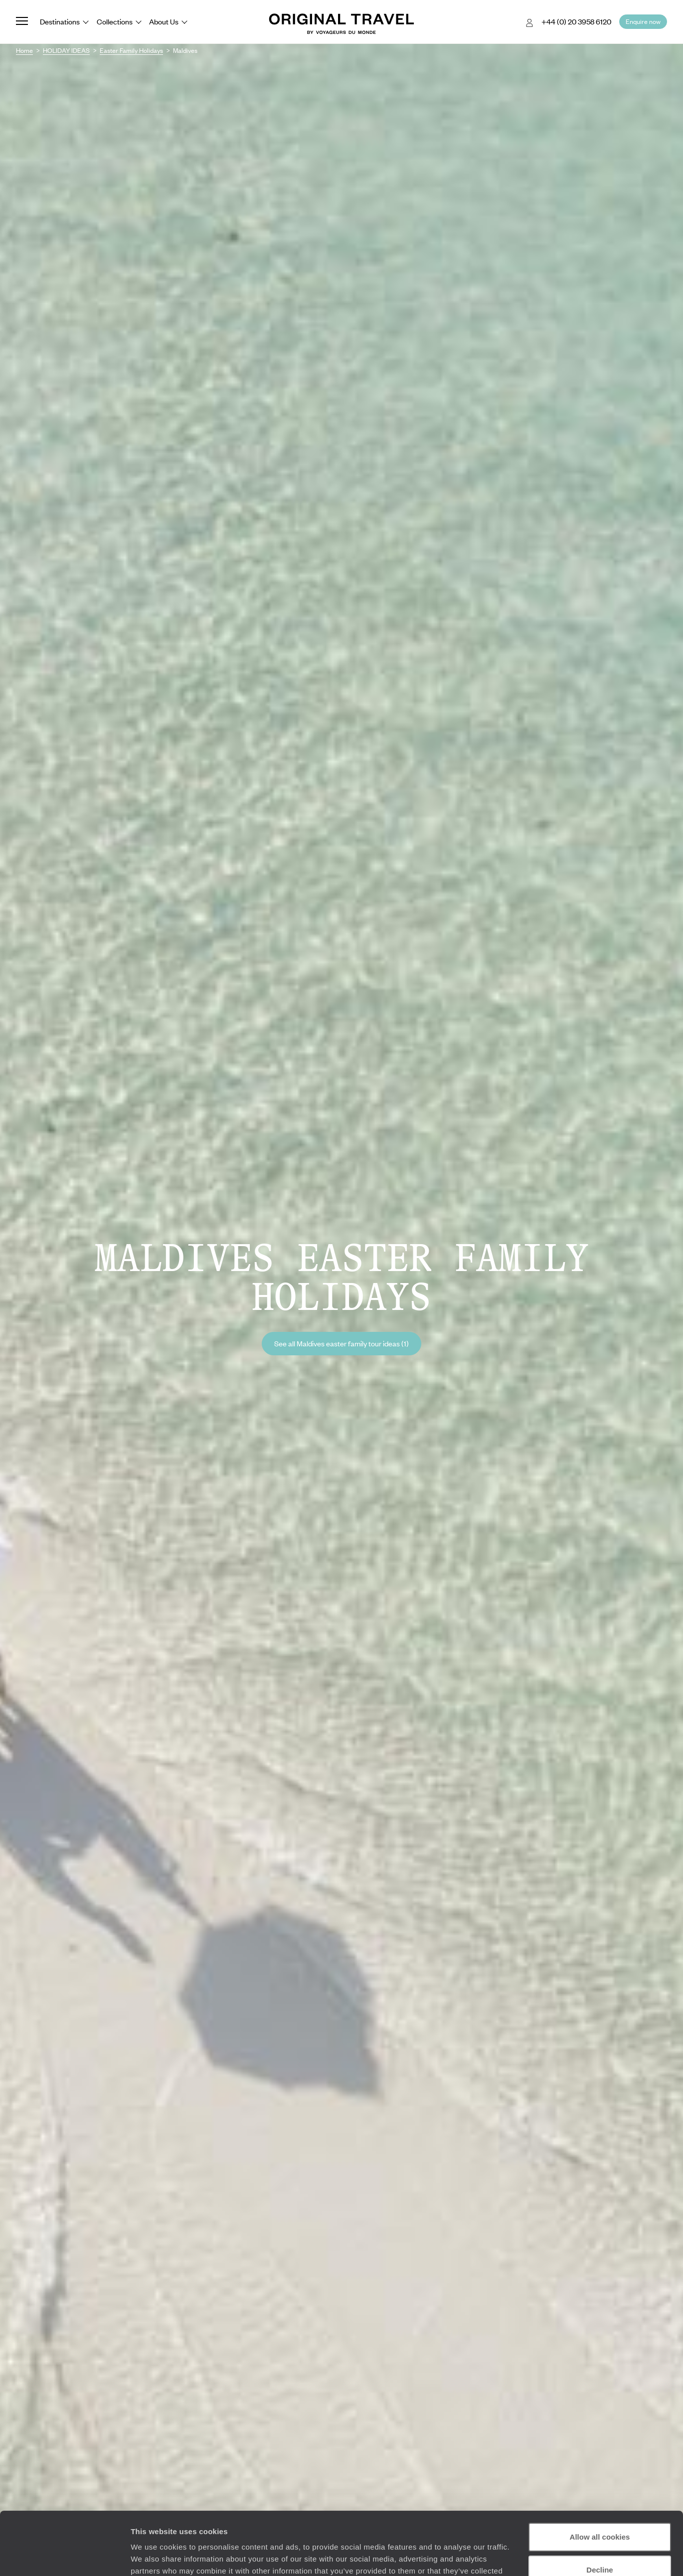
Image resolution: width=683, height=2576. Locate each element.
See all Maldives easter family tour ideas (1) (341, 1343)
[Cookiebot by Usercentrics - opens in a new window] (64, 2556)
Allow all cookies (600, 2483)
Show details (154, 2556)
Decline (599, 2515)
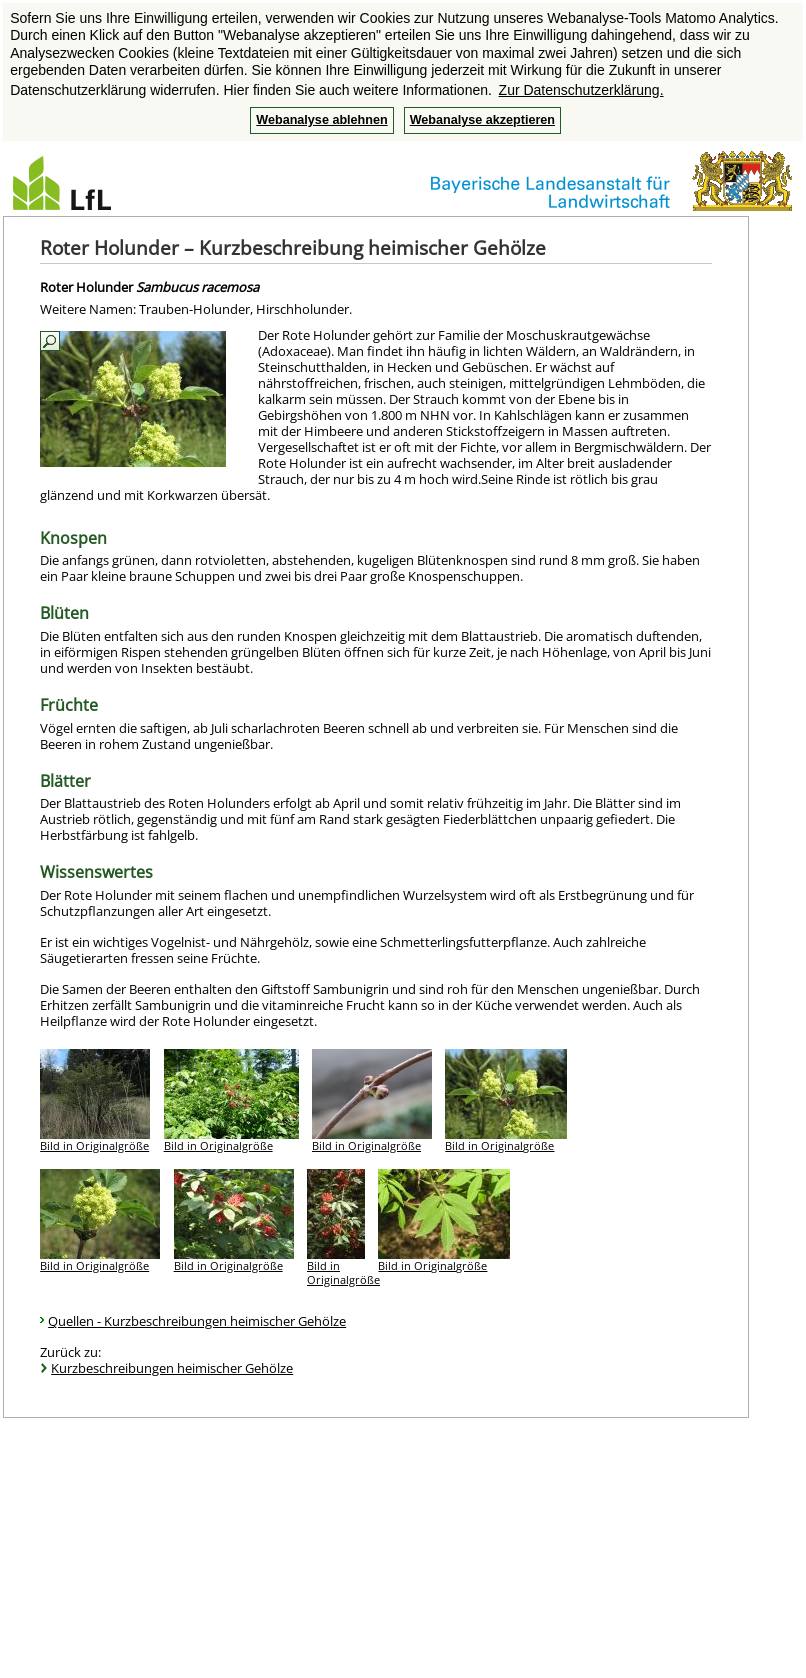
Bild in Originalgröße (94, 1145)
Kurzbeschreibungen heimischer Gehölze (172, 1368)
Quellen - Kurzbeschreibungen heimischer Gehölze (197, 1321)
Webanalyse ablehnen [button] (321, 120)
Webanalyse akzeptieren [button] (482, 120)
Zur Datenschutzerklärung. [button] (581, 90)
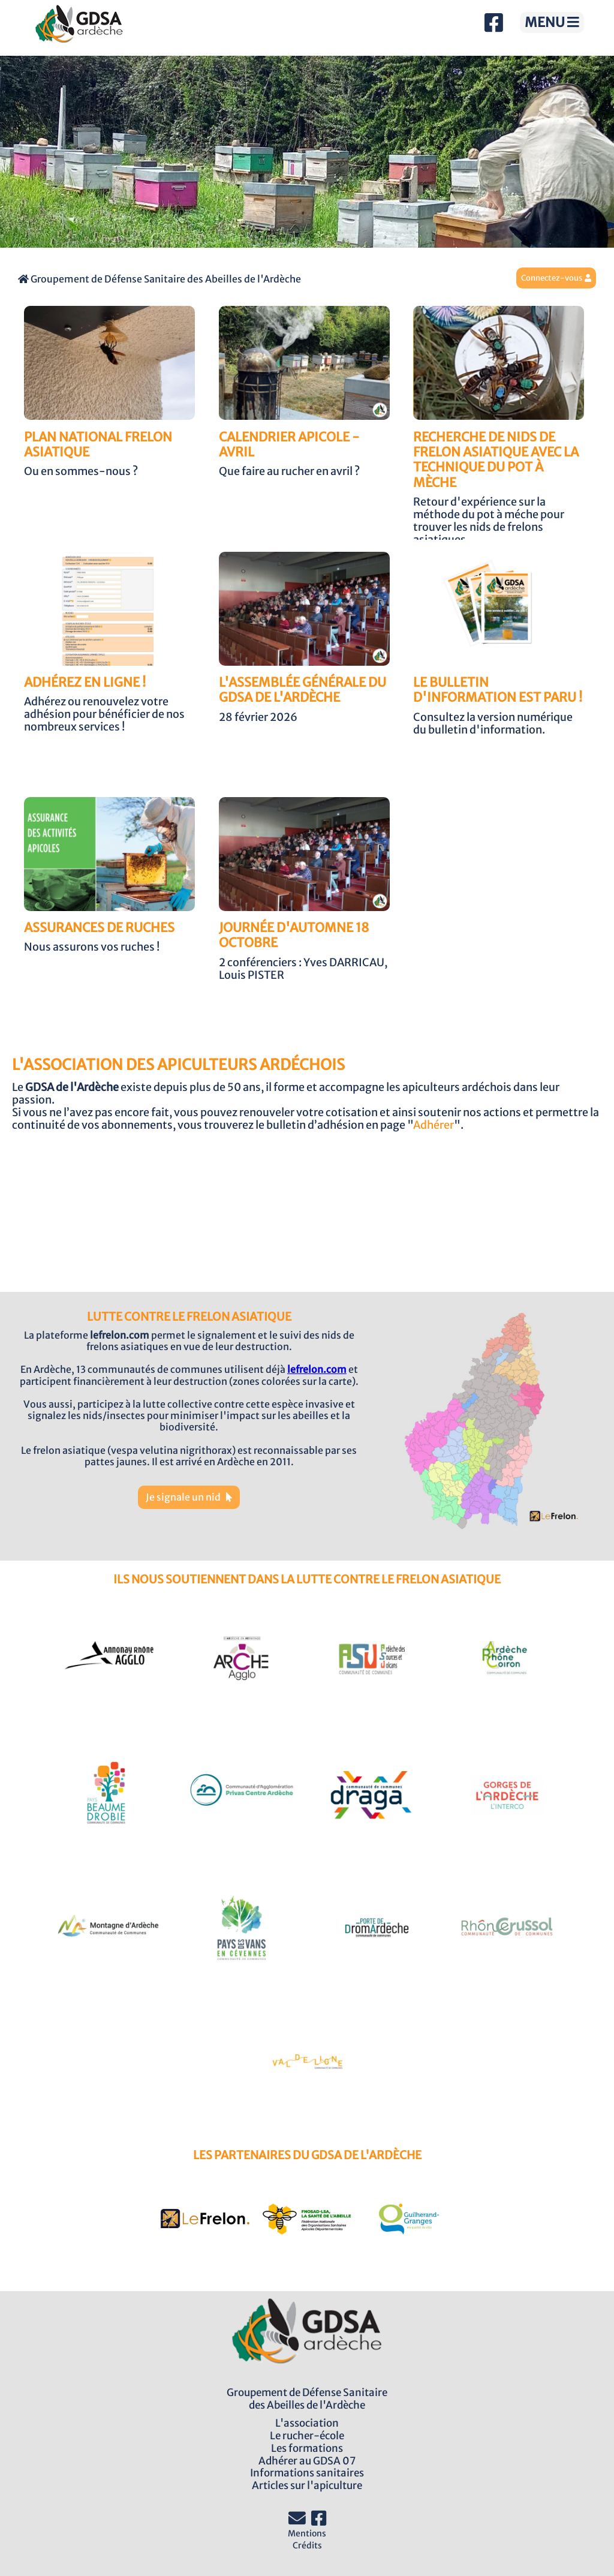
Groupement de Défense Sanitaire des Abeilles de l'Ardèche (159, 279)
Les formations (307, 2448)
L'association (307, 2423)
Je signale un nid (189, 1497)
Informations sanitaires (307, 2472)
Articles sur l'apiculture (307, 2485)
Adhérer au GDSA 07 (307, 2460)
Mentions (307, 2533)
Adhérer (433, 1125)
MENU (552, 22)
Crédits (307, 2545)
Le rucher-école (307, 2435)
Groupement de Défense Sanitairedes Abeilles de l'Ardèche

··········

- **Exercise prompt**
Pull out and copy every line of the listing above that contains the word "Gehölze".

- **In response**
Kurzbeschreibungen heimischer Gehölze (172, 1368)
Quellen - Kurzbeschreibungen heimischer Gehölze (197, 1321)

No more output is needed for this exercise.